ORDEN DE TRABAJO A:
Responde según el texto sobre la crianza con un padre viajero:
(i) ¿Cómo llaman los hijos a su padre?
(ii) ¿En qué país se llenan de familiares los hijos?
(iii) ¿Para cuándo se ha dejado la vida social particular?
ORDEN DE TRABAJO B: Reproduce sin cambios el fragmento del texto sobre la crianza con un padre viajero que va de "Cuando la pareja" a "ha dado efecto.".

TEXTO PROPORCIONADO:

****

Con el paso del tiempo, mis hijos crecen a pasos agigantados, generalmente cuando digo esto se viene a mi mente una de mis grandes incoherencias...la lucha para que vayan avanzando (comer solos, dejen los pañales, etc, etc) y al mismo tiempo que sigan siendo mis pequeños monstruitos. Bueno, este crecimiento los hace más concientes de que tienen un "padre viajero", hace mas tristes las despedidas y que pregunten por él todos, pero TODOS los días. Aunque yo les explique una y otra vez con la mayor de las dulzuras las razones de por qué no esta....ni ahí! ellos siguen obstinados por ver a su Dadda.
Si sumamos a esto que cada visita que viene a compartir con nosotros intensas semanas, tienen una fecha de partida y el viaje a Chile, donde se llenan de familiares también tiene fecha de término. Su nana no pasa el año corrido con ellos y así....Quien les queda??? YYOOOOOOOO.
Este personaje llamado mamá no puede no estar, su computador interno asume que yo estaré siempre. Si voy al correo, corro... si me junto con alguna amiga, corro (claro que si puedo ir con ellos es mi primera opción). He dejado mi vida social particular para cuando Carlos esta en la casa, así no me siento tan culpable. Si! culposa! uf..terrible.
Cuando la pareja decide tener hijos y criarlos responsablemente, no se puede pedir que cada uno ayude en un 50%, esto depende de muchas cosas. En nuestro caso cuando optamos por vivir en el extranjero a sabiendas de que Carlos iba a viajar, sabía perfectamente que era YO! quien debia poner el hombro (brazo, pierna etc, jaj!) en la crianza de los hijos... 24 horas, 365 días del año. Pensé que me iba a volver mas loca, pero fijense que no... desgastante y todo tiene la recompensa de saber que uno esta ayudando a balancear la falta del otro y creo que ha dado efecto.
Quien sabe qué pasa mañana y que rol tendré como mamá....ahí se vera.

****

DATOS PROPORCIONADOS:
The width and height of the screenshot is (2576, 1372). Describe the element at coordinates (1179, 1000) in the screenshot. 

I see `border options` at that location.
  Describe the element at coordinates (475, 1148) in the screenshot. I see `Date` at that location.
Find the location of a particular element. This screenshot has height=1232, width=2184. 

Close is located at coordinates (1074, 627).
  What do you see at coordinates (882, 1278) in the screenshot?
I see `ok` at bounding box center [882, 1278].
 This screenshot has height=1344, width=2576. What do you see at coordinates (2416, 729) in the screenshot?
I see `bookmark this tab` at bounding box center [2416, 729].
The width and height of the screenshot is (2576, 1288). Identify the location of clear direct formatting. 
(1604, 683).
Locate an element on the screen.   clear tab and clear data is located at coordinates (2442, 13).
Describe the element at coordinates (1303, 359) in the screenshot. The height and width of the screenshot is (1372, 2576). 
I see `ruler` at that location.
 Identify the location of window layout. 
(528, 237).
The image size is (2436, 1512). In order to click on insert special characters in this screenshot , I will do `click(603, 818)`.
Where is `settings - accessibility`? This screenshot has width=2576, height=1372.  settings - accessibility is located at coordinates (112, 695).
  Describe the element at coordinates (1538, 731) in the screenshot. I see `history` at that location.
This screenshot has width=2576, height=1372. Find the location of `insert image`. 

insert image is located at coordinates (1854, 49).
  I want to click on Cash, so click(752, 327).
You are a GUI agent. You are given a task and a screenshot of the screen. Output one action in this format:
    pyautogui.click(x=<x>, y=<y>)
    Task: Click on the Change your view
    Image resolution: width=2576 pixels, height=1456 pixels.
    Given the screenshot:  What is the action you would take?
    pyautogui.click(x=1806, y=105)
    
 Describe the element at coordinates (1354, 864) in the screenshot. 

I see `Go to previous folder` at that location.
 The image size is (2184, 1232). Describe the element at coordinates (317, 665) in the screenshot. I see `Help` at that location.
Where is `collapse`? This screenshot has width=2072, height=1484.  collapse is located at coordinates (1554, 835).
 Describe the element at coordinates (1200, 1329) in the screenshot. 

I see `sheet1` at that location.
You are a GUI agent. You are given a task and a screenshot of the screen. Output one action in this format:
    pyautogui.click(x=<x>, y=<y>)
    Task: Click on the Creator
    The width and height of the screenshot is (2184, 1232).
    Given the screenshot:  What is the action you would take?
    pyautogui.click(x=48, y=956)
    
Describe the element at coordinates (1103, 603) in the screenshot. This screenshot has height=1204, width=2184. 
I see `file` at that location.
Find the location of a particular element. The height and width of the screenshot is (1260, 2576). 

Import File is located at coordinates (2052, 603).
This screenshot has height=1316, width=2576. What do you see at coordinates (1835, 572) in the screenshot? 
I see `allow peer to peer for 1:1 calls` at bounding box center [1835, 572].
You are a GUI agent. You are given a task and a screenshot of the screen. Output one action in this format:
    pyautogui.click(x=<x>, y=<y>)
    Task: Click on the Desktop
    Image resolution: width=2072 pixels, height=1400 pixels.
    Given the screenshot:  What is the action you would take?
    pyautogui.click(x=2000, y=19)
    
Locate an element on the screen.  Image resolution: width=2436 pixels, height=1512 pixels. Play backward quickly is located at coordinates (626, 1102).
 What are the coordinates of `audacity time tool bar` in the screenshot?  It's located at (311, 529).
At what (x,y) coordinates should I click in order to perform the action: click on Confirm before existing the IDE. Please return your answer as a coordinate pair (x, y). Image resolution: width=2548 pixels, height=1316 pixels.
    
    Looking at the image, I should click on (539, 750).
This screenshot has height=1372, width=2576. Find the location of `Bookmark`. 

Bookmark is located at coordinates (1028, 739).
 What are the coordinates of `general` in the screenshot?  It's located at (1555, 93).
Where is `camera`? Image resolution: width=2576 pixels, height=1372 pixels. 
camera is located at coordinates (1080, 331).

****

RESULTADO DEL EJERCICIO A:
(i) Dadda.
(ii) En Chile.
(iii) Para cuando Carlos está en la casa.

RESULTADO DEL EJERCICIO B:
Cuando la pareja decide tener hijos y criarlos responsablemente, no se puede pedir que cada uno ayude en un 50%, esto depende de muchas cosas. En nuestro caso cuando optamos por vivir en el extranjero a sabiendas de que Carlos iba a viajar, sabía perfectamente que era YO! quien debia poner el hombro (brazo, pierna etc, jaj!) en la crianza de los hijos... 24 horas, 365 días del año. Pensé que me iba a volver mas loca, pero fijense que no... desgastante y todo tiene la recompensa de saber que uno esta ayudando a balancear la falta del otro y creo que ha dado efecto.